Os últimos e dramáticos dias de vida da mais velha sobrevivente de um massacre a uma tribo da Amazônia
Por Felipe Milanez
Publicado em 11/01/2010, às 10h24Na quinta-feira, 1º de outubro de 2009, o sertanista Altair Algayer, o Alemão, amanheceu apreensivo. Fora uma noite tensa, praticamente em claro. A cada zunido diferente de inseto ou ranger mais estridente de galhos, o ouvido despertava o sentido de alerta e voltava toda concentração para o som não identificado. Seria o índio Pupak, filho adotivo da velha índia Ururu, vindo avisá-la da morte da mãe?
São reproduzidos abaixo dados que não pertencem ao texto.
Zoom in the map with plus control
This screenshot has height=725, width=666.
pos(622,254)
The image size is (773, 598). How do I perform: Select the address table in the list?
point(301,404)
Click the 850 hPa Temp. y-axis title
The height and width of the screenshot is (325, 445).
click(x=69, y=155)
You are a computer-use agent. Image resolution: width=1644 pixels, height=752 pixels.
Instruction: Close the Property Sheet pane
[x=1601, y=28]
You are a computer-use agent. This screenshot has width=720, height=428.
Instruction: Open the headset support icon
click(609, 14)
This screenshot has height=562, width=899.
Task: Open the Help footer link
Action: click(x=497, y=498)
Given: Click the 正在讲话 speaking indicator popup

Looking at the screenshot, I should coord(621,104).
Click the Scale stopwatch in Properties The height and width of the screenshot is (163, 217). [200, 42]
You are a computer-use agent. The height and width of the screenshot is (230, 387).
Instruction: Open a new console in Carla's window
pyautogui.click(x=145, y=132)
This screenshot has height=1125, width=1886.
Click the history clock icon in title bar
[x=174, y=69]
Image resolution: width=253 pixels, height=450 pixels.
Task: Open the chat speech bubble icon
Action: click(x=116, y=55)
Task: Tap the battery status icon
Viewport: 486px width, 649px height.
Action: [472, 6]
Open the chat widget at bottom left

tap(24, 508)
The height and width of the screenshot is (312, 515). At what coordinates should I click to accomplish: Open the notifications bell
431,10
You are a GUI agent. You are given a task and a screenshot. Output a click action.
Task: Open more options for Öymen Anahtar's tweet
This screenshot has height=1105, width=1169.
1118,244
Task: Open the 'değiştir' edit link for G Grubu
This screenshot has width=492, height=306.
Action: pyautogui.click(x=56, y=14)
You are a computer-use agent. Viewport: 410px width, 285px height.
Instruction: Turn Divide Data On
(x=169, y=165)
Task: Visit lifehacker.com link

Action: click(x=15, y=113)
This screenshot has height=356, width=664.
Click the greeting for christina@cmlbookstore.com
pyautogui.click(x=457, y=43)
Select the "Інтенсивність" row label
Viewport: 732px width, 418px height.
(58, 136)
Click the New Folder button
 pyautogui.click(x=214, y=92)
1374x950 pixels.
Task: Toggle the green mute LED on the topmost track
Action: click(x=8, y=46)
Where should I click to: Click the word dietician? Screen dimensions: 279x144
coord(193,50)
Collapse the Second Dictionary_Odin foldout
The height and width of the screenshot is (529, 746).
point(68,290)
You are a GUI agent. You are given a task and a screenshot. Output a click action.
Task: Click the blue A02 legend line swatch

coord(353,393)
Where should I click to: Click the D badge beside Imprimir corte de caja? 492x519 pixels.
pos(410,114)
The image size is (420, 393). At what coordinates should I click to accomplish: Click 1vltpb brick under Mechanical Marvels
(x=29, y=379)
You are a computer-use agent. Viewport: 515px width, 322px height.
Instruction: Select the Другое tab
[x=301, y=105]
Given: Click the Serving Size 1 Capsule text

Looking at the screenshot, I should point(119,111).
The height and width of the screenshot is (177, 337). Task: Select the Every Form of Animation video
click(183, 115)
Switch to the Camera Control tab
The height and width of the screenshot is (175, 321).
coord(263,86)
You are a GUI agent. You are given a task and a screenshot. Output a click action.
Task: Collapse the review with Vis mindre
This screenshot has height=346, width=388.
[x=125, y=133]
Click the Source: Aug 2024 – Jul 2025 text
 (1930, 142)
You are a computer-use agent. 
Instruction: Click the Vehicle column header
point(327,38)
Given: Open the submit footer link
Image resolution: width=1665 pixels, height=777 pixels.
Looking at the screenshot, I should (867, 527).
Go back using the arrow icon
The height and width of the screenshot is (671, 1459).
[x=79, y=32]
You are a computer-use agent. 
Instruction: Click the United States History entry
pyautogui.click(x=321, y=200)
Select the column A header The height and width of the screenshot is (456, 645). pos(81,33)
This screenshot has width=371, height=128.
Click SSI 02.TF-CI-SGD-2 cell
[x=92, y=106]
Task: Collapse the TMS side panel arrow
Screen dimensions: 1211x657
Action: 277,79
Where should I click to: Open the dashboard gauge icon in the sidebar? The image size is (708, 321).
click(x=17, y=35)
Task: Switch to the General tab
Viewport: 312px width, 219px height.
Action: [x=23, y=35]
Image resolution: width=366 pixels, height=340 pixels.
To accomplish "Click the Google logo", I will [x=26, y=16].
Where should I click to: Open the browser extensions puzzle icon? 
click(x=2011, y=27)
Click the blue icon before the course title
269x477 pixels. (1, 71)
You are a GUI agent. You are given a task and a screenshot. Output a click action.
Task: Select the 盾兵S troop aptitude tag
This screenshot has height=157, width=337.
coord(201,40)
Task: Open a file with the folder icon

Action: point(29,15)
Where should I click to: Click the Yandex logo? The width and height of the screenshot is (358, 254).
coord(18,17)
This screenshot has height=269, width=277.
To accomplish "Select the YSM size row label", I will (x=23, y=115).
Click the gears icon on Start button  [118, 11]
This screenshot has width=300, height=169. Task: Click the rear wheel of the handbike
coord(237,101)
Alemão levantou-se antes de o sol nascer e vestiu uma bermuda velha. Deixou de lado a camisa e preferiu pôr os pés direto no chão. Por volta das 6h, foi até a maloca ver como estava a índia. Algayer, descendente de migrantes alemães do Sul do Brasil, estava mais branco do que de costume. Transpirava mais e parecia bem mais magro. Inquieto, não sabia como agir. Imaginava ter feito o possível ao longo de uma semana terrivelmente infinita. Sentia-se impotente, indignado consigo mesmo. Imaginava que coisas tristes aconteceriam e ele não teria como impedir. Restava apenas acompanhar os últimos instantes de vida de Ururu.
Aparentemente tudo estava normal. A pressão arterial de Ururu se mantinha estável e, às 7h da manhã, estava em 100 por 50, conforme constatou a enfermeira Jussara de Faria Castro, esposa de Alemão. O pulso era acelerado, rápido; o punho, fino, cansado - nada diferente dos últimos dias. Mas a respiração estava mais ruidosa, e a índia transparecia ansiedade. "Está muito difícil vê-la cada dia piorando", dizia a enfermeira. Ururu não conseguia permanecer deitada na rede, onde a dobra da garganta segurava o ar, e preferiu ser colocada no chão. Jussara levou um pano úmido e o passou delicadamente no corpo da índia, que recebeu a higiene como uma massagem. Algayer varreu o chão de terra com uma palha, alimentou o fogo e ajeitou cuidadosamente os pertences da índia que ele ainda chama carinhosamente de "iamoi" - "mãe" na língua akuntsu.
Dentro da maloca, a fumaça da fogueira irritava os olhos. Próximos, apenas o filho e as índias akuntsus. Fora, um calor acachapante deixava todo mundo amolecido. O ar estava seco. Reinava um silêncio quase absoluto entre os funcionários da Funai e os enfermeiros presentes. Uma sensação de angústia dominava o ambiente. A resistência apresentada pela índia akuntsu em sua última semana de vida havia sido tenaz, mas agora se esvaíra.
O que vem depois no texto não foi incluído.